EXERCISE REQUIREMENTS: Below are some entries. Reproduce them word for word.

EXERCISE MATERIALS:
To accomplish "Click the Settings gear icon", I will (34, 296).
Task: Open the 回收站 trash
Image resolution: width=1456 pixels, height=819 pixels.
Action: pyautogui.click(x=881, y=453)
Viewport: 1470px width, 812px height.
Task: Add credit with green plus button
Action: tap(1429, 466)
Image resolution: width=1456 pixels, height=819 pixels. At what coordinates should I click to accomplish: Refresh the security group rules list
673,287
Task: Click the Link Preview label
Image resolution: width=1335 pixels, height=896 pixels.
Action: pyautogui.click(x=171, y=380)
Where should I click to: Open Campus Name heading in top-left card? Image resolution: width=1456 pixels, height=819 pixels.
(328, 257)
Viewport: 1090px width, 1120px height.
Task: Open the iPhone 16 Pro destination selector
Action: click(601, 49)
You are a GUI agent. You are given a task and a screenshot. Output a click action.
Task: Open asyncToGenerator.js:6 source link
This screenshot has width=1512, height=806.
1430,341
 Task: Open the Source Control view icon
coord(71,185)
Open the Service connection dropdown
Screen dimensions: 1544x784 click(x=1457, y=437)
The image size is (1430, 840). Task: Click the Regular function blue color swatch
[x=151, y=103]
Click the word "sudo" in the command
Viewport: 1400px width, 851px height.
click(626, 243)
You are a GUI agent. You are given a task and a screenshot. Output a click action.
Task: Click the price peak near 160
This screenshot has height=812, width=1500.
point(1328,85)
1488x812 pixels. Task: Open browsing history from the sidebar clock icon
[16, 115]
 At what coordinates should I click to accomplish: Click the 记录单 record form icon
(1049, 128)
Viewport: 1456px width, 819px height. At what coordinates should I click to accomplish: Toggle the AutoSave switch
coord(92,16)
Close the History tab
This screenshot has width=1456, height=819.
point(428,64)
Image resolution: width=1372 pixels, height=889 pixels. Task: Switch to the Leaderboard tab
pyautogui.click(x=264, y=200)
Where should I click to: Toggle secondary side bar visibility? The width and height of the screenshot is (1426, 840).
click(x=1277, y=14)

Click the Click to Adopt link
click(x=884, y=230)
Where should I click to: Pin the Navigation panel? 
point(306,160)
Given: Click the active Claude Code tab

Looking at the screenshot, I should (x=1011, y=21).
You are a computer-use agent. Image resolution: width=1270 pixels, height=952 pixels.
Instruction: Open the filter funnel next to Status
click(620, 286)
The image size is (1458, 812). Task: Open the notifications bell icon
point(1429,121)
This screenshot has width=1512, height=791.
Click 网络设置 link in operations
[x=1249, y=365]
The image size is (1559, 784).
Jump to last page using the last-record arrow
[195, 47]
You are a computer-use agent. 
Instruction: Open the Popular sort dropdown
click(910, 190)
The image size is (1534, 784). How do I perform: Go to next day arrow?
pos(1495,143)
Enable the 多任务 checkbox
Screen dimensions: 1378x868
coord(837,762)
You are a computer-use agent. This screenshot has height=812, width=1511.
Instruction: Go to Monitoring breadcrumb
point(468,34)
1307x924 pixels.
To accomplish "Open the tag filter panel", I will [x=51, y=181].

COMPLETED TASK:
To accomplish "Click the Settings gear icon", I will (34, 296).
Task: Open the 回收站 trash
Image resolution: width=1456 pixels, height=819 pixels.
Action: pyautogui.click(x=881, y=453)
Viewport: 1470px width, 812px height.
Task: Add credit with green plus button
Action: tap(1429, 466)
Image resolution: width=1456 pixels, height=819 pixels. At what coordinates should I click to accomplish: Refresh the security group rules list
673,287
Task: Click the Link Preview label
Image resolution: width=1335 pixels, height=896 pixels.
Action: pyautogui.click(x=171, y=380)
Where should I click to: Open Campus Name heading in top-left card? Image resolution: width=1456 pixels, height=819 pixels.
(328, 257)
Viewport: 1090px width, 1120px height.
Task: Open the iPhone 16 Pro destination selector
Action: click(601, 49)
You are a GUI agent. You are given a task and a screenshot. Output a click action.
Task: Open asyncToGenerator.js:6 source link
This screenshot has width=1512, height=806.
1430,341
 Task: Open the Source Control view icon
coord(71,185)
Open the Service connection dropdown
Screen dimensions: 1544x784 click(x=1457, y=437)
The image size is (1430, 840). Task: Click the Regular function blue color swatch
[x=151, y=103]
Click the word "sudo" in the command
Viewport: 1400px width, 851px height.
click(626, 243)
You are a GUI agent. You are given a task and a screenshot. Output a click action.
Task: Click the price peak near 160
This screenshot has height=812, width=1500.
point(1328,85)
1488x812 pixels. Task: Open browsing history from the sidebar clock icon
[16, 115]
 At what coordinates should I click to accomplish: Click the 记录单 record form icon
(1049, 128)
Viewport: 1456px width, 819px height. At what coordinates should I click to accomplish: Toggle the AutoSave switch
coord(92,16)
Close the History tab
This screenshot has width=1456, height=819.
point(428,64)
Image resolution: width=1372 pixels, height=889 pixels. Task: Switch to the Leaderboard tab
pyautogui.click(x=264, y=200)
Where should I click to: Toggle secondary side bar visibility? The width and height of the screenshot is (1426, 840).
click(x=1277, y=14)

Click the Click to Adopt link
click(x=884, y=230)
Where should I click to: Pin the Navigation panel? 
point(306,160)
Given: Click the active Claude Code tab

Looking at the screenshot, I should (x=1011, y=21).
You are a computer-use agent. Image resolution: width=1270 pixels, height=952 pixels.
Instruction: Open the filter funnel next to Status
click(620, 286)
The image size is (1458, 812). Task: Open the notifications bell icon
point(1429,121)
This screenshot has width=1512, height=791.
Click 网络设置 link in operations
[x=1249, y=365]
The image size is (1559, 784).
Jump to last page using the last-record arrow
[195, 47]
You are a computer-use agent. 
Instruction: Open the Popular sort dropdown
click(910, 190)
The image size is (1534, 784). How do I perform: Go to next day arrow?
pos(1495,143)
Enable the 多任务 checkbox
Screen dimensions: 1378x868
coord(837,762)
You are a computer-use agent. This screenshot has height=812, width=1511.
Instruction: Go to Monitoring breadcrumb
point(468,34)
1307x924 pixels.
To accomplish "Open the tag filter panel", I will [x=51, y=181].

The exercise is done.